How to Enable Additional IPv6 Addresses on your Droplet

By default, each Droplet with IPv6 enabled will be configured with a single IPv6 address. This address is used for any PTR records generated for domains pointing at the server.

A broader range of addresses is also available for your Droplet, visible in the Networking section of a Droplet’s configuration page under Configurable address range. The DigitalOcean backend is already set up to serve requests for these addresses. However, you will need to configure the network on the Droplet to use the additional addresses.

In your assigned IPv6 range, you have access to 16 addresses. The first address in the range will end with a 0. Each additional address increments the last digit hexadecimally from 0 - f.

See an example

You can add as many IPv6 addresses from a Droplet’s addressable range as you like. Multiple addresses allow flexibility in your configuration and allow you to use different addresses for specific purposes.

Enable New Addresses on Boot

To set up additional IPv6 addresses, you will add the new addresses to the file that configures your network at boot. The file you edit and the lines you add depend on which Linux distribution the Droplet is running.

On Ubuntu 18.04

Open 50-cloud-init.yaml with root privileges.

sudo nano /etc/netplan/50-cloud-init.yaml

In the addresses: section, add each IPv6 address on its own line, as follows:

    version: 2
            - your_primary_ipv6_address/64
            - your_additional_ipv6_address/64
            gateway6: ipv6_gateway
                macaddress: ce:2c:ex:am:pl:e6

To apply the change and test:

  1. Run sudo netplan apply --debug. When the command is successful, it won’t provide output.
  2. Run ping6 your_additional_ipv6_address. If you can reach the new address with ping6, it is correctly configured.

On Debian or Ubuntu 16.04 or earlier

Open /etc/network/interfaces with root privileges.

sudo nano /etc/network/interfaces

You will find a section in this file for each of the different networks that you have configured. These may be public IPv4, public IPv6, private IPv4, etc. The public IPv6 interface section begins with iface eth0 inet6 static, for example.

To add an additional IPv6 address that will be also be available publicly, you need to add an additional section that mirrors the specification you currently have. Underneath the public IPv6 interface, add an additional section that includes the new address you are adding and a netmask specification:

iface eth0 inet6 static
        address new_ipv6_address
        netmask 64

When you’re done, save and exit the file.

On CentOS or Fedora

Edit /etc/sysconfig/network-scripts/ifcfg-eth0 with root privileges.

sudo vi /etc/sysconfig/network-scripts/ifcfg-eth0

The portion of this file that deals with IPv6 addresses includes lines like IPV6INIT=yes. To add additional IPv6 addresses, you need to add a parameter called IPV6ADDR_SECONDARIES. This will be set to a string which defines any other IPv6 addresses that we may want to add.
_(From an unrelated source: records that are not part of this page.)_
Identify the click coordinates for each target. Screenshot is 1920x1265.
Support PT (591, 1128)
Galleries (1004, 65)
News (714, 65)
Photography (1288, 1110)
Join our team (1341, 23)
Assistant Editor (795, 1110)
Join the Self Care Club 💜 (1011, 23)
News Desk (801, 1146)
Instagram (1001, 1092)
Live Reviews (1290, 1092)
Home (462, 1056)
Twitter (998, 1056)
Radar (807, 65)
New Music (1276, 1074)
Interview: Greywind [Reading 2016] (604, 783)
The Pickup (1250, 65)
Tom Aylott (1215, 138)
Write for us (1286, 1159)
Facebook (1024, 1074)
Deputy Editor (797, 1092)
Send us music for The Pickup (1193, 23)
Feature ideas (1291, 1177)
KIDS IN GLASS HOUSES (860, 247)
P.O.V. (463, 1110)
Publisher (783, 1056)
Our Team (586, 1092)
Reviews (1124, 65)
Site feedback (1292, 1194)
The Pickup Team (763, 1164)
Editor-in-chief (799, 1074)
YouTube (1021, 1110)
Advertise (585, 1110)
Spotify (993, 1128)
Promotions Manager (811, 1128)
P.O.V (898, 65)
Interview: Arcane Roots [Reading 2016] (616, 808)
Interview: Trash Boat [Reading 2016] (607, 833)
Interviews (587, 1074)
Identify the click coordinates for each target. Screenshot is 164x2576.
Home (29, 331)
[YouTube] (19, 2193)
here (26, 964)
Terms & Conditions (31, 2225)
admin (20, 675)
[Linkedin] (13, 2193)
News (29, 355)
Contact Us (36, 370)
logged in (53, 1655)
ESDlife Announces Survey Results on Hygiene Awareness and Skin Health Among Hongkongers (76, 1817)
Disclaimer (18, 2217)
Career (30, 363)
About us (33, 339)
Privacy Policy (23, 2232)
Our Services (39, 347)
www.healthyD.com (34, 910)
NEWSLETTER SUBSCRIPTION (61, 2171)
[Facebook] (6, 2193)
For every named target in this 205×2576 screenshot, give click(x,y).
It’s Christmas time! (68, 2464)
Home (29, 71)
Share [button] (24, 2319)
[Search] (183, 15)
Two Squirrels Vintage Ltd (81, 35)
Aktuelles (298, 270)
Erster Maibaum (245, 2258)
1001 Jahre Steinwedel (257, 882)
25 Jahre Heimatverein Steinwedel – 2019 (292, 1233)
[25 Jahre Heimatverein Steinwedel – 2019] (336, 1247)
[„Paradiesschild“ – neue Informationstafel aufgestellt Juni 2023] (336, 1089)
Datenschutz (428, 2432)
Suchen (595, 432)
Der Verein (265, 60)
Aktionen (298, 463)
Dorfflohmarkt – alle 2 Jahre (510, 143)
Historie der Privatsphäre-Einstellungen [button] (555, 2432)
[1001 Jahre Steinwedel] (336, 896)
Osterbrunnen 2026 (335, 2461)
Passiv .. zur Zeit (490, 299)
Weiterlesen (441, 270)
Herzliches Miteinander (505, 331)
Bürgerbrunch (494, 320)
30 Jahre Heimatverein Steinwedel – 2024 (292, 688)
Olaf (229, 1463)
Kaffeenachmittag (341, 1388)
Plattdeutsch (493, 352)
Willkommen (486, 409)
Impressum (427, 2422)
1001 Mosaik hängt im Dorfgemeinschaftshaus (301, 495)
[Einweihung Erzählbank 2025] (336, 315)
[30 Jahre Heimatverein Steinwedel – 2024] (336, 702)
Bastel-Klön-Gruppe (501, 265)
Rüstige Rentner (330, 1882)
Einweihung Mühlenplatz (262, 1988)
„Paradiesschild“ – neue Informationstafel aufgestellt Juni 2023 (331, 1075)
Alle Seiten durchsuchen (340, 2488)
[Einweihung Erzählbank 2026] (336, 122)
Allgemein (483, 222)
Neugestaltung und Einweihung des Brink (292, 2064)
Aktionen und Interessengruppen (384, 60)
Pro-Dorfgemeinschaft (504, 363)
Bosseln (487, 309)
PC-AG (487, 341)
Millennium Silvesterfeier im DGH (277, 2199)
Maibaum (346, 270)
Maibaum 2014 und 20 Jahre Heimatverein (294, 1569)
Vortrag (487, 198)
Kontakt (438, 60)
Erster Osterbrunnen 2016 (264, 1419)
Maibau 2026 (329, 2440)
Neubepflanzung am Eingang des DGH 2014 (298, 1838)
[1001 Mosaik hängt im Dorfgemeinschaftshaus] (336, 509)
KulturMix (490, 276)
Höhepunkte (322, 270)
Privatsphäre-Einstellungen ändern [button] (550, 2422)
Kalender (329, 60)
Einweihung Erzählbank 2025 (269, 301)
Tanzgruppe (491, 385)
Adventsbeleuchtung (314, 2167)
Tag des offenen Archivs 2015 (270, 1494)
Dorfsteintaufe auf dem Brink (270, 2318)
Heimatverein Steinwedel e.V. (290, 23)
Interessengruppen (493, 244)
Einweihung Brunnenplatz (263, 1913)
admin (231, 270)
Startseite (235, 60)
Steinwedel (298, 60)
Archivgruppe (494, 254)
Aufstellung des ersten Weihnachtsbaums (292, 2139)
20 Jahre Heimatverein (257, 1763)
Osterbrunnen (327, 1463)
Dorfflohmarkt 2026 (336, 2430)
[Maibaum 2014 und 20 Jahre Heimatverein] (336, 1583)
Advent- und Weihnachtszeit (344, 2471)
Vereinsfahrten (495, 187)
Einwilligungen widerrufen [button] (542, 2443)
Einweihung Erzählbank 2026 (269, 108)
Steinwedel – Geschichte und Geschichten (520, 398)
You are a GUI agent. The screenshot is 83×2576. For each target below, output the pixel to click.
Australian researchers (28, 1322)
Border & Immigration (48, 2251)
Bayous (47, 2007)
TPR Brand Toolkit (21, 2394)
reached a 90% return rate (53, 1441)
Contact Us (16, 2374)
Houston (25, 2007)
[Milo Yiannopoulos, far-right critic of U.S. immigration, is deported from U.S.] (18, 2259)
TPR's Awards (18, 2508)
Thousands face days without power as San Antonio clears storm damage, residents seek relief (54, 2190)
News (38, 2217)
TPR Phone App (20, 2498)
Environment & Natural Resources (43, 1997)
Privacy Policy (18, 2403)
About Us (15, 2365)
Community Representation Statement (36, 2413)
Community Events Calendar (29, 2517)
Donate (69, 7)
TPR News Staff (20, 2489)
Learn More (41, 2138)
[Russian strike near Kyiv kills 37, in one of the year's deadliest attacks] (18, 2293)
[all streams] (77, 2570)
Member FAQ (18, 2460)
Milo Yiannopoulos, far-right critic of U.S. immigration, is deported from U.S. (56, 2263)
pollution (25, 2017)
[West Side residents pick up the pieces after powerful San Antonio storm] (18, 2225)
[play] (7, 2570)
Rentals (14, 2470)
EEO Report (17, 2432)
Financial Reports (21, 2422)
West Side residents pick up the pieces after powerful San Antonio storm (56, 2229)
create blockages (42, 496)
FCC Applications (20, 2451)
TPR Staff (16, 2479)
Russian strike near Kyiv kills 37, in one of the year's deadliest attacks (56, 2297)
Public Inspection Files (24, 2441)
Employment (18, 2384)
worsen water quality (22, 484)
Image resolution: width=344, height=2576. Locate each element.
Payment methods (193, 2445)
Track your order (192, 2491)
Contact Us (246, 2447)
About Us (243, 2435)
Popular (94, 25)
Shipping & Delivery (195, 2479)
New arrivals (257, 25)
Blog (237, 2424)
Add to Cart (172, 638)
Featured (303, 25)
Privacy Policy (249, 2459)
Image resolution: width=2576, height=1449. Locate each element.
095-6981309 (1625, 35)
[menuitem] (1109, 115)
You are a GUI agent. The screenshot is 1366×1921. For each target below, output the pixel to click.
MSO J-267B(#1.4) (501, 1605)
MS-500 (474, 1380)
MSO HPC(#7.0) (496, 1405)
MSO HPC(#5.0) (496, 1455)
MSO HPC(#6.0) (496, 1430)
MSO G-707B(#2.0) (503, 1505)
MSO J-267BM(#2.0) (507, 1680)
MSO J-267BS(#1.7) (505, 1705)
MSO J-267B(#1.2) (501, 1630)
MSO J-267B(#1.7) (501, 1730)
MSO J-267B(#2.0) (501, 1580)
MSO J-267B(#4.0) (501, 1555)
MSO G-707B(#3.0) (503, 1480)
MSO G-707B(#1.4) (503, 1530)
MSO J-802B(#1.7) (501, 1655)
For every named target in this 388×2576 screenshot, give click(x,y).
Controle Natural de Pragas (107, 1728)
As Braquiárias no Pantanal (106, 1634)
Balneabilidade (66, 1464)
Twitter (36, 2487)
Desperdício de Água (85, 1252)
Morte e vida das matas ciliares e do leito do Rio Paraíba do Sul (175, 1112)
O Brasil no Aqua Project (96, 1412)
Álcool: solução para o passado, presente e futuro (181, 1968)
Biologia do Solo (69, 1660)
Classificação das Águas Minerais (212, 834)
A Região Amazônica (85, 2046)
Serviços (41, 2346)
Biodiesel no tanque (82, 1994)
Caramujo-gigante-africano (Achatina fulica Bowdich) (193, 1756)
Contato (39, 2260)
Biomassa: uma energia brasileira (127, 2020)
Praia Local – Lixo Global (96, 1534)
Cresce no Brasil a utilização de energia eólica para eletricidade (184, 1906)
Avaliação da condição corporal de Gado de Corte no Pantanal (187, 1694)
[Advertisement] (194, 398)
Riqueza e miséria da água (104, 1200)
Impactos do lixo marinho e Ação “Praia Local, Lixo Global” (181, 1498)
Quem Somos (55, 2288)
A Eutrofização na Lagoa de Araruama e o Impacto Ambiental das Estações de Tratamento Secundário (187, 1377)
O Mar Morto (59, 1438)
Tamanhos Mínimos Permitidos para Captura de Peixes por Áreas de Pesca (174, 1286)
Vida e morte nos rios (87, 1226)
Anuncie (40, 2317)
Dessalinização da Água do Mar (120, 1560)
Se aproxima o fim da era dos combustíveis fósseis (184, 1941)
This will look something like this:

IPV6ADDR_SECONDARIES="second_ipv6_address/64 third_ipv6_address/64 .../64"

When you’re done, press ESC + :x to exit.

Regardless of which distribution you run, the addresses you added will automatically be configured on next boot. If you want these additional addresses to be available prior to rebooting, you can also enable them immediately as below.

Enable New Addresses Immediately

Adding new IPv6 addresses to your Droplet’s interface will make the addresses available immediately.

To configure the Droplet’s networking interface, select the address you want to configure out of your address range and add it using ip -6 addr add, like this:

ip -6 addr add new_ipv6_address/64 dev eth0

The new address will immediately be available in your session. You can check by listing them:

ip -6 addr show eth0
2: eth0: <BROADCAST,MULTICAST,UP,LOWER_UP> mtu 1500 qlen 1000
    inet6 first_ipv6_address/64 scope global 
       valid_lft forever preferred_lft forever
    inet6 second_ipv6_address/64 scope global 
       valid_lft forever preferred_lft forever

The new address will be available for the duration of your current session. If you want the IP address to persist across reboots, make sure to enable it in your networking configuration file as above.